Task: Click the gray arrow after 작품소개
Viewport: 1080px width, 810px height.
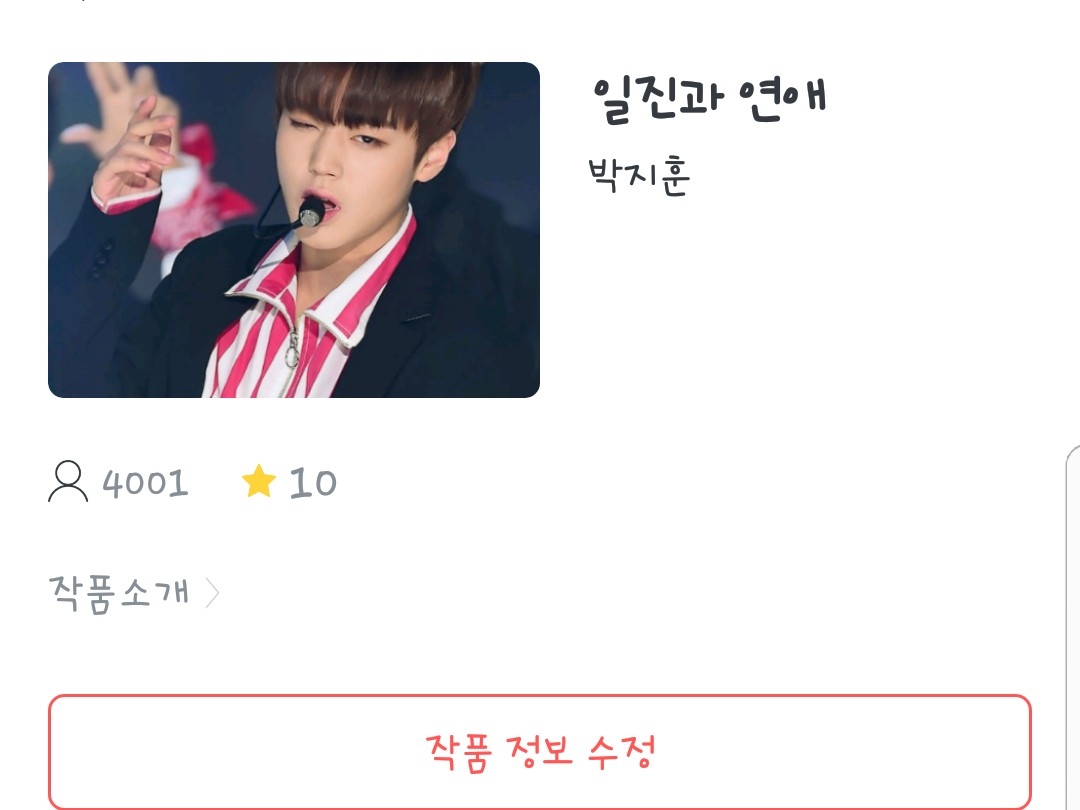Action: (x=212, y=593)
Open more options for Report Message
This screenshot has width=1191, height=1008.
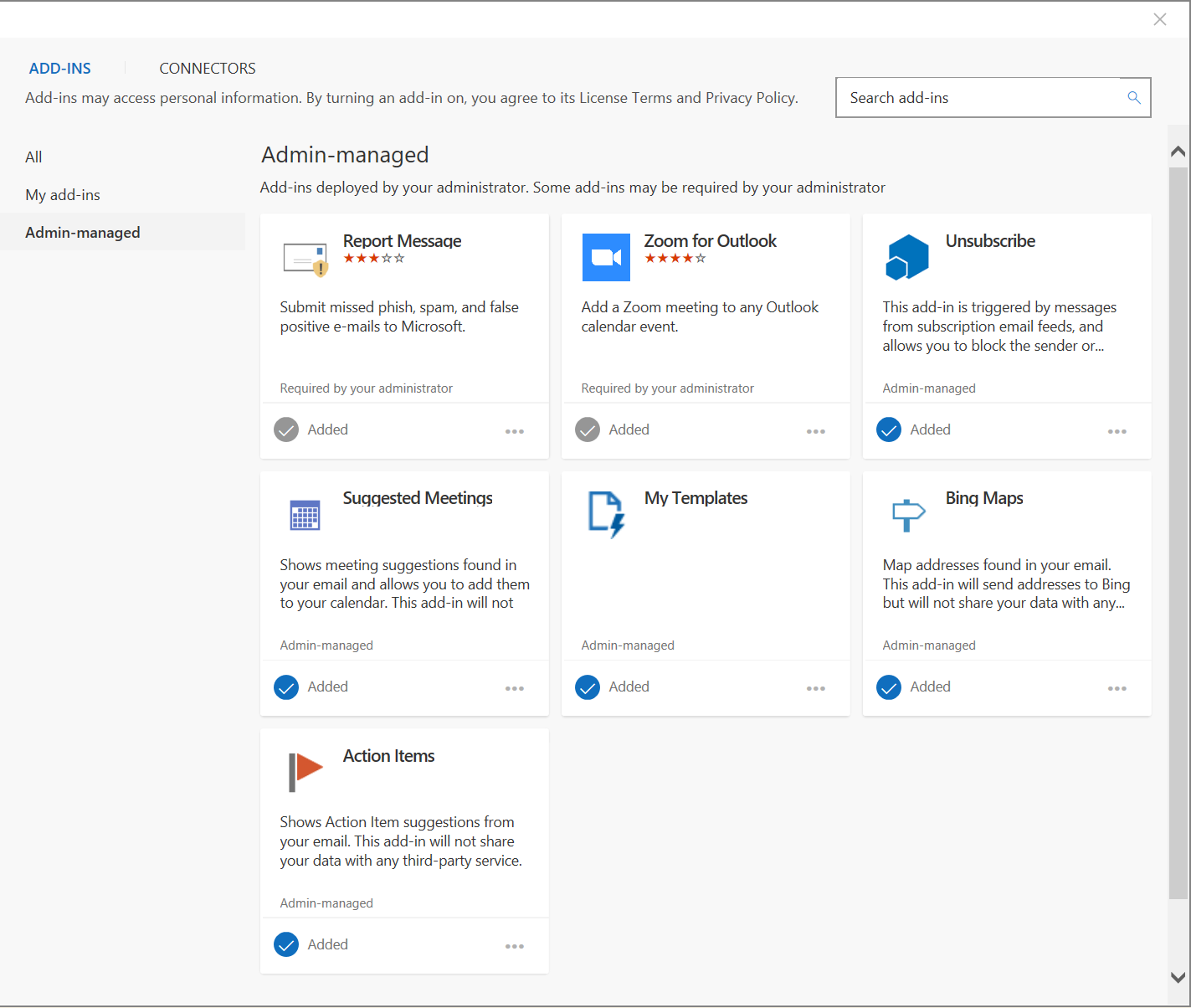(x=515, y=431)
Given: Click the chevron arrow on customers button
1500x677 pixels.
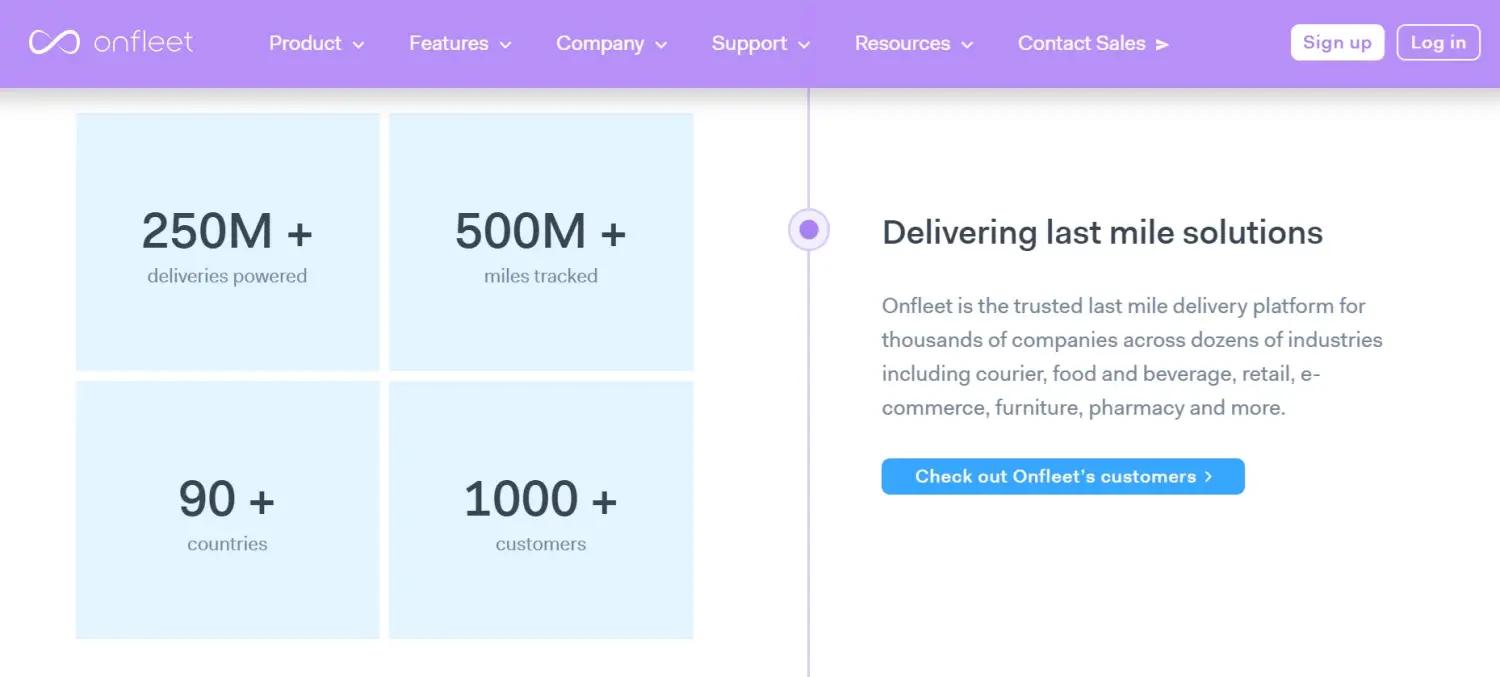Looking at the screenshot, I should click(x=1208, y=476).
----
WHAT YOU WILL DO:
The whole listing above, minus its pictures, is what you should write out word for word.

EXERCISE RESPONSE:
Task: Click the gray arrow after 작품소개
Viewport: 1080px width, 810px height.
Action: (x=212, y=593)
Open more options for Report Message
This screenshot has width=1191, height=1008.
(x=515, y=431)
Given: Click the chevron arrow on customers button
1500x677 pixels.
Looking at the screenshot, I should click(x=1208, y=476).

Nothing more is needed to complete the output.